<<<<
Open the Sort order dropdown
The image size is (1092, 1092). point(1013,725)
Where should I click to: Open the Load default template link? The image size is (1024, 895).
>>>>
<<<<
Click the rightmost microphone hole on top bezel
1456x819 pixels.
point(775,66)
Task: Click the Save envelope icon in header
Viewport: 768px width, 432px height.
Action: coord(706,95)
>>>>
<<<<
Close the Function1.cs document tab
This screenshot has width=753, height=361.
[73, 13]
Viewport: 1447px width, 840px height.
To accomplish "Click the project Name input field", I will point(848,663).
>>>>
Convert the material into a two-column CSV with the headers instruction and response, beginning at the line that contains "Task: Click the Save envelope icon in header" and stopping after the line that contains "Action: coord(706,95)". Write one row per item, placing its text and its answer each in a single quoted field with line breaks replaced by spaces.

Worked answer:
instruction,response
"Task: Click the Save envelope icon in header Viewport: 768px width, 432px height.","Action: coord(706,95)"